## Task prompt
Copy out the material word for word, everything from the line that contains "Where should I click to: Open commit" down to the line that contains "Action: (160, 543)", including both of those lines.

## Data shown
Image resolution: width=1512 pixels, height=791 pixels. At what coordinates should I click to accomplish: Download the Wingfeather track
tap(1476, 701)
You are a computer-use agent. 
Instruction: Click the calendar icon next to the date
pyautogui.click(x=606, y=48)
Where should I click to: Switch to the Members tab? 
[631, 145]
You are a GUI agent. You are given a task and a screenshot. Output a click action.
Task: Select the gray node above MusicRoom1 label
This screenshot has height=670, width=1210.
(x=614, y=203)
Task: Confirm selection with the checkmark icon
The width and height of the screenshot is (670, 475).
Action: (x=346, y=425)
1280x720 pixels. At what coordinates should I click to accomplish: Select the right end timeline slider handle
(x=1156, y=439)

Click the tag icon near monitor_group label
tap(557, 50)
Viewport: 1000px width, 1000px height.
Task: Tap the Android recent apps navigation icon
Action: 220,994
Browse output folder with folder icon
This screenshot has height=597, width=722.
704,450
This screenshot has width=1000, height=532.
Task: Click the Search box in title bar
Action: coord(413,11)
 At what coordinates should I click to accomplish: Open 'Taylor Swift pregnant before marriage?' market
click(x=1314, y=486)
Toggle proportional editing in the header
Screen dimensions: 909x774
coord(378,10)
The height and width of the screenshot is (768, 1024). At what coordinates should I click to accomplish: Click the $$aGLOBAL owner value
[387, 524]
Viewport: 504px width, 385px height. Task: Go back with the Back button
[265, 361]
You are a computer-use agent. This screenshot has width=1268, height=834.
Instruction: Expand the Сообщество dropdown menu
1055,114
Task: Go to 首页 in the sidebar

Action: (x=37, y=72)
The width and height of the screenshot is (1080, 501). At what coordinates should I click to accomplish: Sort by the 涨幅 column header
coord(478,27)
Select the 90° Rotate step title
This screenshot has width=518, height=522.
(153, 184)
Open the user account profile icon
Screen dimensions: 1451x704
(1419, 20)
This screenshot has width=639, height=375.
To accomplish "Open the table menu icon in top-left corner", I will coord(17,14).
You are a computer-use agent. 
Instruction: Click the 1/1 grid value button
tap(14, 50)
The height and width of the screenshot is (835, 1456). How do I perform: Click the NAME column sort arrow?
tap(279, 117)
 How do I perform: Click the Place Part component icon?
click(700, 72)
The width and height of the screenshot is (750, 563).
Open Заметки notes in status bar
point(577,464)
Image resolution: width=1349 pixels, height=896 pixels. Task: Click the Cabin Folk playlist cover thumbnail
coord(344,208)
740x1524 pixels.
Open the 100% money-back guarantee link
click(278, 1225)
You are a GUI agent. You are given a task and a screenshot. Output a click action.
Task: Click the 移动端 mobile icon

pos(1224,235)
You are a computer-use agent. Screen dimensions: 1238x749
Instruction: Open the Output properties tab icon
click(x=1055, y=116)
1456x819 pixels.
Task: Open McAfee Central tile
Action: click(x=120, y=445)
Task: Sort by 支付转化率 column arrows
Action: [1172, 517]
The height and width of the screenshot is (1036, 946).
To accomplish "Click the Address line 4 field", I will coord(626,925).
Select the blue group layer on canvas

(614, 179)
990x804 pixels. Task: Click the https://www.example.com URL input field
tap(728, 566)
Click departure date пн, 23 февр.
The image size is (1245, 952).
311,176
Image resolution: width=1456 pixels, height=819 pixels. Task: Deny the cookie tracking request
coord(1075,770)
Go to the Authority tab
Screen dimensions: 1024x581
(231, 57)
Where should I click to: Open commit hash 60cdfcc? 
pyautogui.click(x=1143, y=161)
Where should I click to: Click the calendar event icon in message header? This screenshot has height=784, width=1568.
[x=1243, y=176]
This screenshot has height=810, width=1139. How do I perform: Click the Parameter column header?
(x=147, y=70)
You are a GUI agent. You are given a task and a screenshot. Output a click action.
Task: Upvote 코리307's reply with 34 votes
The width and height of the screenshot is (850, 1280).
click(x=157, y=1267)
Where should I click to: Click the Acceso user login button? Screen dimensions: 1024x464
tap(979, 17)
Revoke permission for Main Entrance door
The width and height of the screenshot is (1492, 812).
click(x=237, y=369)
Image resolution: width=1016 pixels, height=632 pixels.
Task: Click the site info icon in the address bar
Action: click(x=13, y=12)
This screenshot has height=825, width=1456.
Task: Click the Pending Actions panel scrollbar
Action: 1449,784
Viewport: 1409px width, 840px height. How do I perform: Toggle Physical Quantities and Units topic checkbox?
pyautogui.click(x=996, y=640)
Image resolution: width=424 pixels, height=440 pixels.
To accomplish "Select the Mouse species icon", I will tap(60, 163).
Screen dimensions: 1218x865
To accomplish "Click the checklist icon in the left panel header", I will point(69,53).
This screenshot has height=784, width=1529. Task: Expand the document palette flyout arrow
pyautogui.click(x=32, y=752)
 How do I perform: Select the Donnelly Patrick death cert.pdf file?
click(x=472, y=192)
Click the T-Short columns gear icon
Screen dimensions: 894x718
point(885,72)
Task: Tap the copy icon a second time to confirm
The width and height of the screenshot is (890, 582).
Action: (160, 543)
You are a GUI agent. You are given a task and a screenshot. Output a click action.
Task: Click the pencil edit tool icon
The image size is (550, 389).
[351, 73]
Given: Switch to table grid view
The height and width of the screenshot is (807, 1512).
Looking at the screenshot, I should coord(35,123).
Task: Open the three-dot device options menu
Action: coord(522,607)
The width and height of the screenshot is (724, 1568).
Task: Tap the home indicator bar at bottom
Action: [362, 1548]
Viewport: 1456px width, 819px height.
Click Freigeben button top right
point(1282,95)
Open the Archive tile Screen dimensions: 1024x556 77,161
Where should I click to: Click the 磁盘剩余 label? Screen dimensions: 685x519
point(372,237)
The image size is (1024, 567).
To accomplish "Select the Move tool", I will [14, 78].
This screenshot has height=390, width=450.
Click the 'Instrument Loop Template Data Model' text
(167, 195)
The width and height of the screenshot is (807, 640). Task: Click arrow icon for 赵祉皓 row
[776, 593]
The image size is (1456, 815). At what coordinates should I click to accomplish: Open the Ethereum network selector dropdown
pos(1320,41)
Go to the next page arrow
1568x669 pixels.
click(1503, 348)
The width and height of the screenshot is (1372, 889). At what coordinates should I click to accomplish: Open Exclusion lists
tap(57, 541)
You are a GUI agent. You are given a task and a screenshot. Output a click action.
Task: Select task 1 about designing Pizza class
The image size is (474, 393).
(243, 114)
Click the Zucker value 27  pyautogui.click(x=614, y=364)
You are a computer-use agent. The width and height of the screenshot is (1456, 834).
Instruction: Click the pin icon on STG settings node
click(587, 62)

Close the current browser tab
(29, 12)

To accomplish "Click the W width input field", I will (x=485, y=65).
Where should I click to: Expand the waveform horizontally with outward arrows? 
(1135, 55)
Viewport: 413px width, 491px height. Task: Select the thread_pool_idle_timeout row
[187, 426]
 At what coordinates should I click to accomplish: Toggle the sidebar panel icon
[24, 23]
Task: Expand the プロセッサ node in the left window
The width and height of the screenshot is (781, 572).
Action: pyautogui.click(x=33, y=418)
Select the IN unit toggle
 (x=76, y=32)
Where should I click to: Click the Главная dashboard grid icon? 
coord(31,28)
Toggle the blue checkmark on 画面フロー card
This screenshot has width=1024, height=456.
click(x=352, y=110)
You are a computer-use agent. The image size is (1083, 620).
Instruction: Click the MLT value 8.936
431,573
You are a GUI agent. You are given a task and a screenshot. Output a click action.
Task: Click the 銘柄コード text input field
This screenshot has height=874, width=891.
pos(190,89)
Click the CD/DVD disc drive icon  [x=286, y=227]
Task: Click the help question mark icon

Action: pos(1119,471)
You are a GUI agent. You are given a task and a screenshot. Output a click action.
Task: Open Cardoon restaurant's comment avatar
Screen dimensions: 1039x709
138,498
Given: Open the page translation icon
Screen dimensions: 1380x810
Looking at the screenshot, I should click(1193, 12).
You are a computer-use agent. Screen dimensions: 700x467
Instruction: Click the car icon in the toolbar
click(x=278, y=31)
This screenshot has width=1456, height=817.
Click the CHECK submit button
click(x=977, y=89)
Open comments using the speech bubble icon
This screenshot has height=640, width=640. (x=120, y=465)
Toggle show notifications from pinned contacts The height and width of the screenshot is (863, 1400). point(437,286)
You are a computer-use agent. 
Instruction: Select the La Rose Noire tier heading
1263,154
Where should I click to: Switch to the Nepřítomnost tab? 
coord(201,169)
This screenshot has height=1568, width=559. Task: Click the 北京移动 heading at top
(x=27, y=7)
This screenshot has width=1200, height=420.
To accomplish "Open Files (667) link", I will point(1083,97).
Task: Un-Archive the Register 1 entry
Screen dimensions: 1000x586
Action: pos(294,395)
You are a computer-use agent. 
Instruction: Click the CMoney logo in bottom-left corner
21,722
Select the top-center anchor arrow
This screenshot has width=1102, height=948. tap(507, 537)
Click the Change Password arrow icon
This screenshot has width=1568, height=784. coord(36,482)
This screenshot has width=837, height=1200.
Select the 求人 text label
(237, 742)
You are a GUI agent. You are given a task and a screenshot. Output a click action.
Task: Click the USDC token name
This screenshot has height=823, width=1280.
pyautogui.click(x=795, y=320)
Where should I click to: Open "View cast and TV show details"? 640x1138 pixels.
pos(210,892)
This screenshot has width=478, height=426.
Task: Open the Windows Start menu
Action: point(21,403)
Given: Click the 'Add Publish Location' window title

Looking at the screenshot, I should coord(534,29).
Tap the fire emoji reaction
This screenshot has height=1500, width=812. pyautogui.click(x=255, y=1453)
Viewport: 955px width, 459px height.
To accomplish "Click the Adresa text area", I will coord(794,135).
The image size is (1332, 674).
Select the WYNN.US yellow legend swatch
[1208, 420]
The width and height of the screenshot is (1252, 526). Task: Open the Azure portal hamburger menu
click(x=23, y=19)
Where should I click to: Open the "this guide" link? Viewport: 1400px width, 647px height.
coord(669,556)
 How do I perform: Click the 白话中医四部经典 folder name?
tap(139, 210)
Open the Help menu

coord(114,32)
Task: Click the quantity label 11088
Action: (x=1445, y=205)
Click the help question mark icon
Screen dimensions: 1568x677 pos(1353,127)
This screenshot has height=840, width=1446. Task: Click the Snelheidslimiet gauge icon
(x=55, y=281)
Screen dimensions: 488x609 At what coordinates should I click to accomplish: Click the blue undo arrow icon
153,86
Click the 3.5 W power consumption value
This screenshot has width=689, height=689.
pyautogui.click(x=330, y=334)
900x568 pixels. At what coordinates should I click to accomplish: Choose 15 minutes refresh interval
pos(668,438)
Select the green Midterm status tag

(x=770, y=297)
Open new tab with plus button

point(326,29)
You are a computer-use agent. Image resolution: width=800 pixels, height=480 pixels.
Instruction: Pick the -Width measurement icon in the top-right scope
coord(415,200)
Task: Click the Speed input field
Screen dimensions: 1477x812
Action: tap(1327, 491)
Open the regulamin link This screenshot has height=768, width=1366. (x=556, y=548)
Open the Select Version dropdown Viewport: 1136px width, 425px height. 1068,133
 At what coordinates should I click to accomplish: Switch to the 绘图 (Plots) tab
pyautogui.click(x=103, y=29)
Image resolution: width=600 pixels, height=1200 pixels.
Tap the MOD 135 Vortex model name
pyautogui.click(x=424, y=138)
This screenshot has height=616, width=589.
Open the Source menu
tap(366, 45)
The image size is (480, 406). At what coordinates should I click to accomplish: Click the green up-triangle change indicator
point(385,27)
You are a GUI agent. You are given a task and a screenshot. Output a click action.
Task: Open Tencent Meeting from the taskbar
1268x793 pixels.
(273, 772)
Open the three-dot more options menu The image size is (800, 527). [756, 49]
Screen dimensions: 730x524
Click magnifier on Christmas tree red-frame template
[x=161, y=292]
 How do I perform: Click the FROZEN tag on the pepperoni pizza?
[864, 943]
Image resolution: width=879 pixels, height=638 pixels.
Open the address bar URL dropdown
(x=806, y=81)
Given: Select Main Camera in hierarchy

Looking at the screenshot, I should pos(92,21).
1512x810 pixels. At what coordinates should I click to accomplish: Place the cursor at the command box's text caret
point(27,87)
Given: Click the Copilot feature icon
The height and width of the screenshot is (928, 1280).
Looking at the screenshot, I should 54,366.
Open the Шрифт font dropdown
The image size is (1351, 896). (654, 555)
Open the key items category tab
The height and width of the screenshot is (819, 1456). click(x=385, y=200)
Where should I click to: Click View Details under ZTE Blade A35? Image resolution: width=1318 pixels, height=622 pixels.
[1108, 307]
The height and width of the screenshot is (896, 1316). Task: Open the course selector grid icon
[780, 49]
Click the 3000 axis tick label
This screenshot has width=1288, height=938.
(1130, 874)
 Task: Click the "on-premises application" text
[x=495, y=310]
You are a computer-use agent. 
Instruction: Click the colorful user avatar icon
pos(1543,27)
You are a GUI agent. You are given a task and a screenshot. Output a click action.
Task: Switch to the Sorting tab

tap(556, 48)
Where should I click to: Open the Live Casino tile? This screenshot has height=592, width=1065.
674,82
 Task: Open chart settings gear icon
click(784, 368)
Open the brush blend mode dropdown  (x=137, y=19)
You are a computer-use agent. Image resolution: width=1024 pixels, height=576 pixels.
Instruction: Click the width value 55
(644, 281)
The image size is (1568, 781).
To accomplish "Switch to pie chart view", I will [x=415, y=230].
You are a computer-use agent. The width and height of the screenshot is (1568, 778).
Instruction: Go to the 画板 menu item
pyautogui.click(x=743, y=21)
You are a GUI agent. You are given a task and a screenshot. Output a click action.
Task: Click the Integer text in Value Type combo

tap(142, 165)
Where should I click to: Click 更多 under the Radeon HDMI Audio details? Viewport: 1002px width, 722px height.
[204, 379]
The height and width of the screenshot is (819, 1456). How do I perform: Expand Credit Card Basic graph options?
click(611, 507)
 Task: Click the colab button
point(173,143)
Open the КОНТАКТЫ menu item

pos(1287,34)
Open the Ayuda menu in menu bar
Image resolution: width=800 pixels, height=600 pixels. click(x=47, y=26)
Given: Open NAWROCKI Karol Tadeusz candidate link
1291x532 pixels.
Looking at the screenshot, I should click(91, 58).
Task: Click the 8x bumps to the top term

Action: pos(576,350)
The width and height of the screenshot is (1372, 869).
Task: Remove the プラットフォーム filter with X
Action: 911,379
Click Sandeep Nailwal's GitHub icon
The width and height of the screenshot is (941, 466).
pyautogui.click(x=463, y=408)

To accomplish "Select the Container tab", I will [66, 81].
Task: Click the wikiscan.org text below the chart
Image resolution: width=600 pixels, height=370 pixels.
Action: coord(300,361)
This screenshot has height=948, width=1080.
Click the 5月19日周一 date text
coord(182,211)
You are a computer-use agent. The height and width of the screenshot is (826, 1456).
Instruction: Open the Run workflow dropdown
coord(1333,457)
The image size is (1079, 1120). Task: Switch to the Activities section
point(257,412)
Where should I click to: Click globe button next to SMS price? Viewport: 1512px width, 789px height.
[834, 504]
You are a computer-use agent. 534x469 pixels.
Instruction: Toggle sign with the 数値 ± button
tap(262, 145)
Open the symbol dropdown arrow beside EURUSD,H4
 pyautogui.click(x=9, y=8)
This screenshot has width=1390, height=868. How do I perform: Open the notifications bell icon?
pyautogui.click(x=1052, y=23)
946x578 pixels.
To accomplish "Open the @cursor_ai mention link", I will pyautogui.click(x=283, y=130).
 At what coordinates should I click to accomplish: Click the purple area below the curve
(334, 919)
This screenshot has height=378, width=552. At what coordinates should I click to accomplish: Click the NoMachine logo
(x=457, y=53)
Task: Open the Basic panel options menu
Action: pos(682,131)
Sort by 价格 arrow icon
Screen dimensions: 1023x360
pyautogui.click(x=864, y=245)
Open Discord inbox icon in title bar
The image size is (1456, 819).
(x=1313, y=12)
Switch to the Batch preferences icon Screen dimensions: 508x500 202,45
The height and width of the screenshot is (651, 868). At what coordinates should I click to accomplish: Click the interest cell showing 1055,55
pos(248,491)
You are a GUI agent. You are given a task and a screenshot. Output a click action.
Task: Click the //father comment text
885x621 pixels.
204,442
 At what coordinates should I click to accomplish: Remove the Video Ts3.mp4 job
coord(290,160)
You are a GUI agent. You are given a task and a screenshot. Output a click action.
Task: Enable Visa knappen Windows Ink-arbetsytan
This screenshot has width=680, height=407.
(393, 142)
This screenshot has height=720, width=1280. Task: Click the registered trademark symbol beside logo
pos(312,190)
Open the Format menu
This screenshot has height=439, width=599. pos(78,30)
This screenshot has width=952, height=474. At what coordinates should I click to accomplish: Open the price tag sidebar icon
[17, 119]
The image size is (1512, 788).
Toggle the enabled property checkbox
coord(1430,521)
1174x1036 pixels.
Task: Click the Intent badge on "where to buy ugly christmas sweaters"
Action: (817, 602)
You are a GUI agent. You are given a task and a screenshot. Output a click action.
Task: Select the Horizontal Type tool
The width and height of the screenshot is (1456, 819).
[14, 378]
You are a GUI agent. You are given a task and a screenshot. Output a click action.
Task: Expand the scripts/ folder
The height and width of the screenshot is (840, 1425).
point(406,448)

## Expected output
Where should I click to: Open commit hash 60cdfcc? 
pyautogui.click(x=1143, y=161)
Where should I click to: Click the calendar event icon in message header? This screenshot has height=784, width=1568.
[x=1243, y=176]
This screenshot has height=810, width=1139. How do I perform: Click the Parameter column header?
(x=147, y=70)
You are a GUI agent. You are given a task and a screenshot. Output a click action.
Task: Upvote 코리307's reply with 34 votes
The width and height of the screenshot is (850, 1280).
click(x=157, y=1267)
Where should I click to: Click the Acceso user login button? Screen dimensions: 1024x464
tap(979, 17)
Revoke permission for Main Entrance door
The width and height of the screenshot is (1492, 812).
click(x=237, y=369)
Image resolution: width=1016 pixels, height=632 pixels.
Task: Click the site info icon in the address bar
Action: click(x=13, y=12)
This screenshot has height=825, width=1456.
Task: Click the Pending Actions panel scrollbar
Action: 1449,784
Viewport: 1409px width, 840px height. How do I perform: Toggle Physical Quantities and Units topic checkbox?
pyautogui.click(x=996, y=640)
Image resolution: width=424 pixels, height=440 pixels.
To accomplish "Select the Mouse species icon", I will tap(60, 163).
Screen dimensions: 1218x865
To accomplish "Click the checklist icon in the left panel header", I will point(69,53).
This screenshot has height=784, width=1529. Task: Expand the document palette flyout arrow
pyautogui.click(x=32, y=752)
 How do I perform: Select the Donnelly Patrick death cert.pdf file?
click(x=472, y=192)
Click the T-Short columns gear icon
Screen dimensions: 894x718
point(885,72)
Task: Tap the copy icon a second time to confirm
The width and height of the screenshot is (890, 582).
Action: (160, 543)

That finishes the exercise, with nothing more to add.